About this exercise —
Print the line containing "The height and", then every line after it through the end of the material, exactly as written and without pictures.

·····

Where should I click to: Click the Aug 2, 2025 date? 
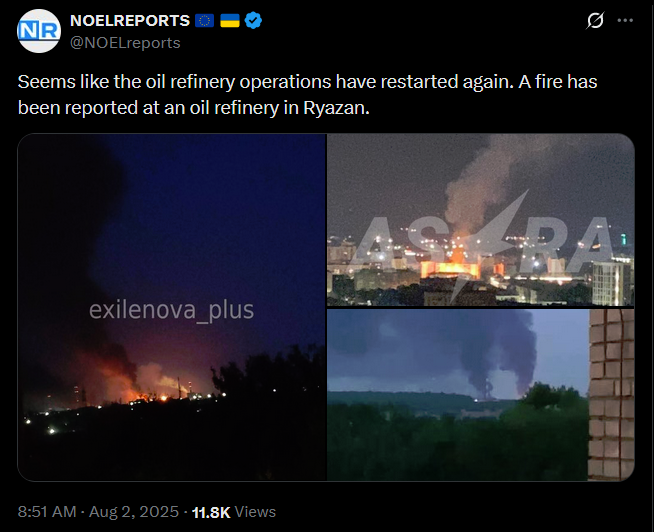point(134,512)
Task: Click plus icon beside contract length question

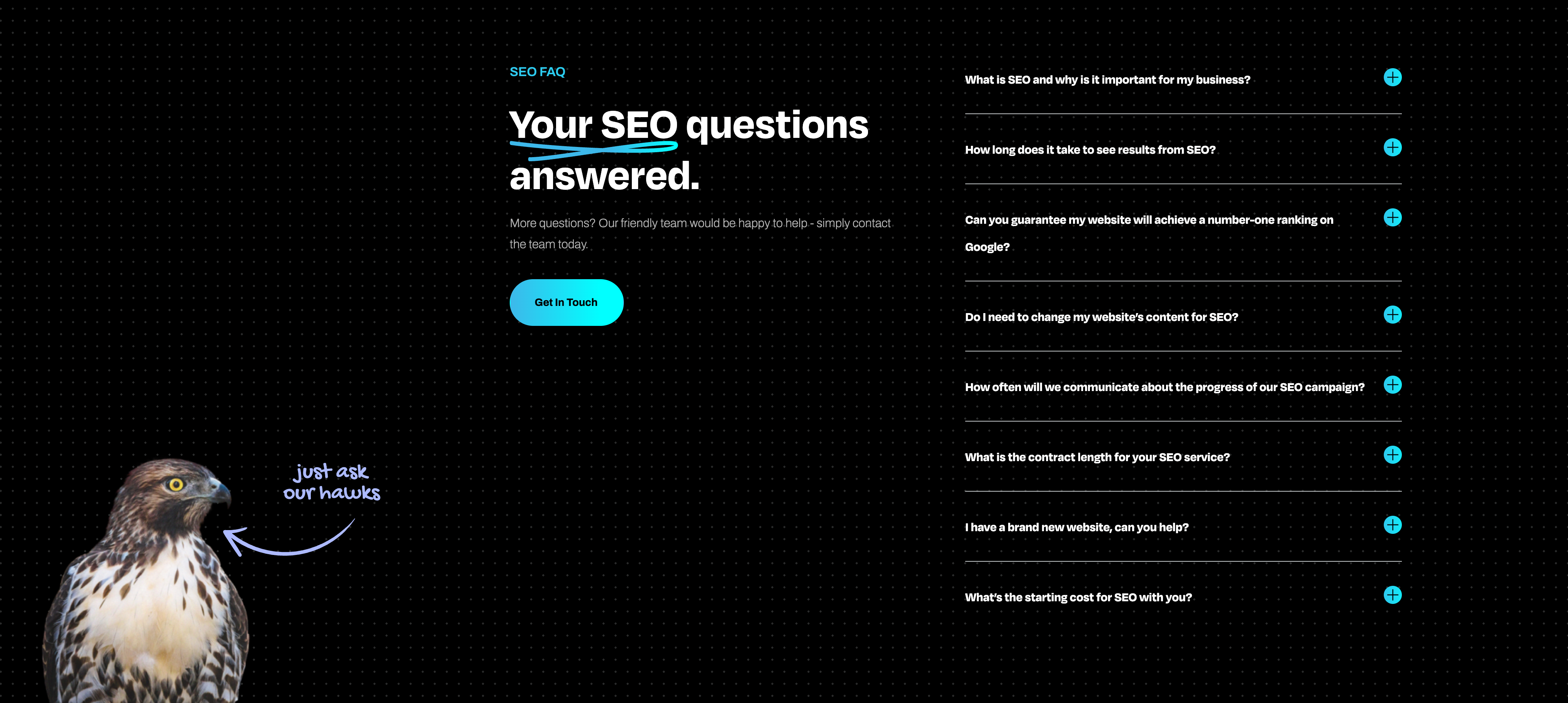Action: click(1392, 455)
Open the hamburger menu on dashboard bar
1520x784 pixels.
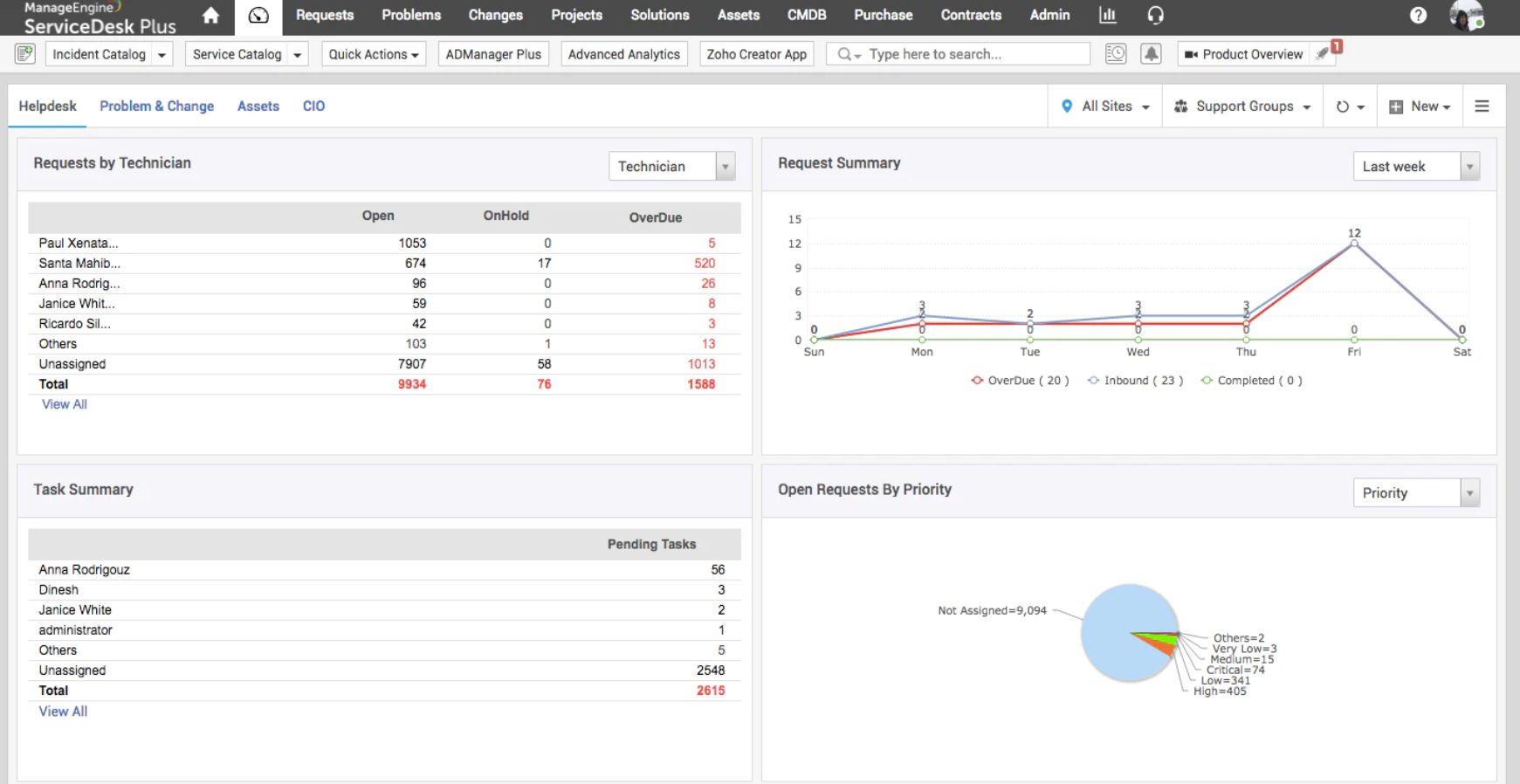pos(1482,107)
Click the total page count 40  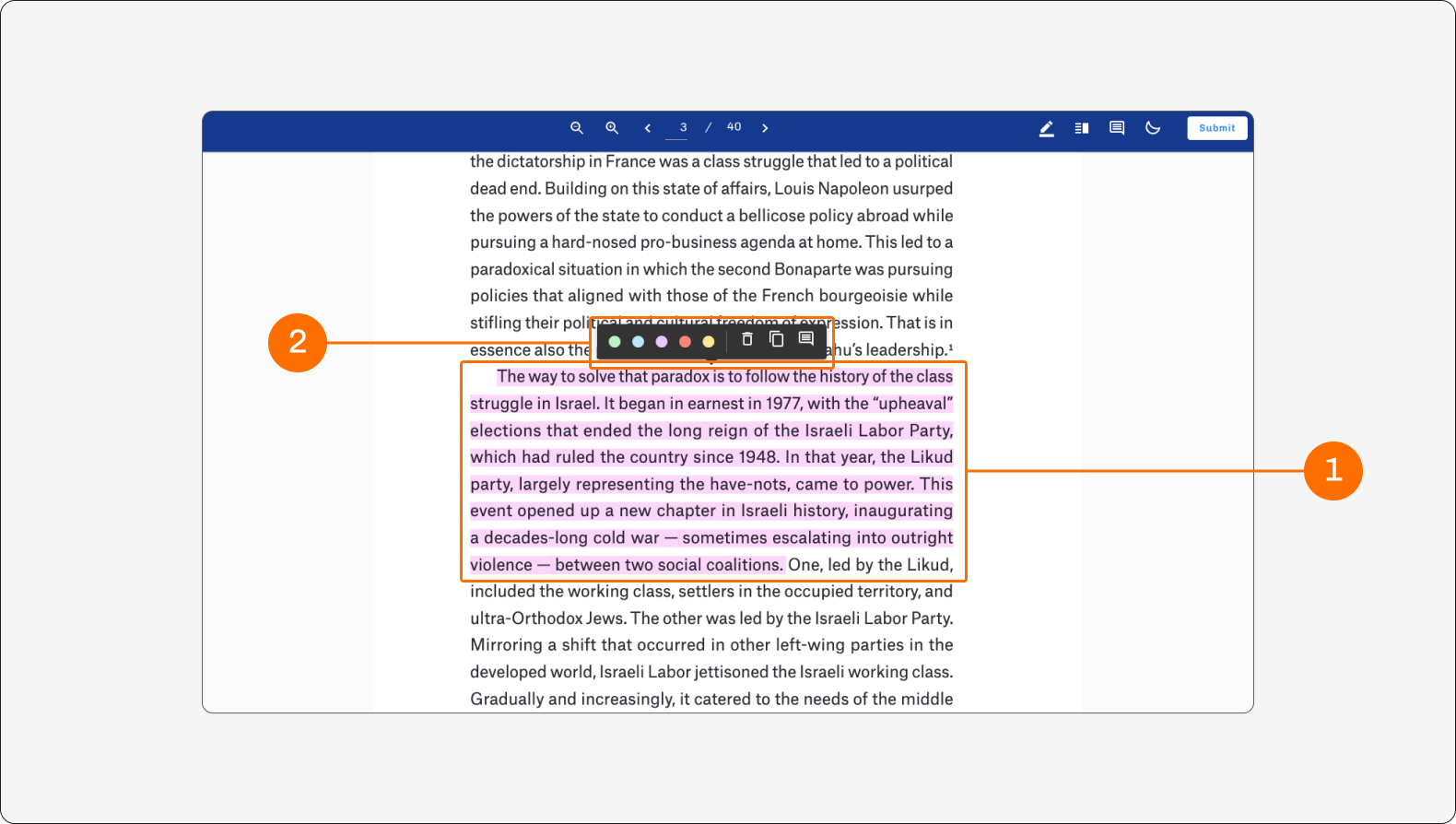pyautogui.click(x=734, y=127)
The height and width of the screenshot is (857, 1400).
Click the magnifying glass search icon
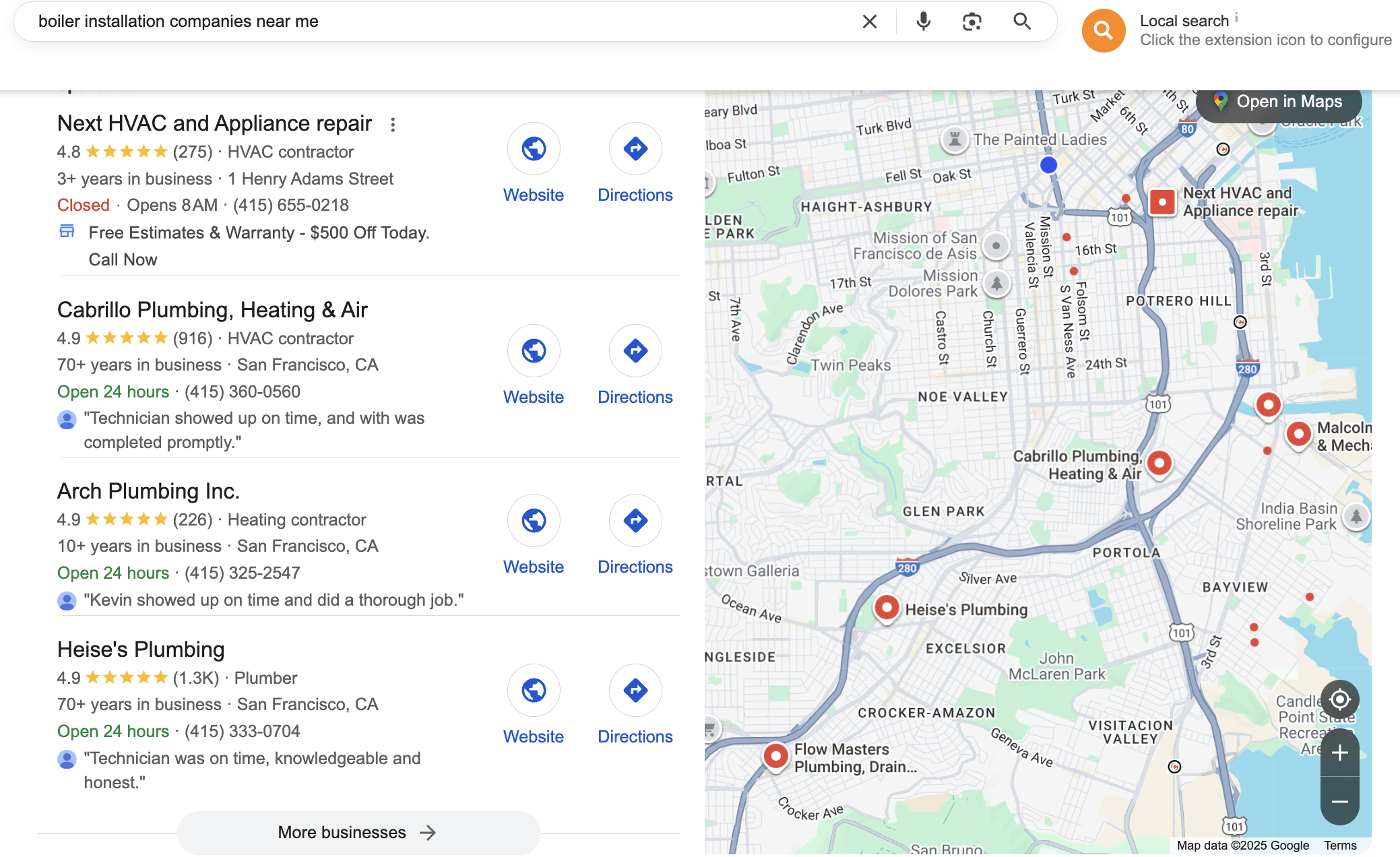[x=1022, y=22]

·····

Task result —
The height and width of the screenshot is (857, 1400).
Click the magnifying glass search icon
[x=1022, y=22]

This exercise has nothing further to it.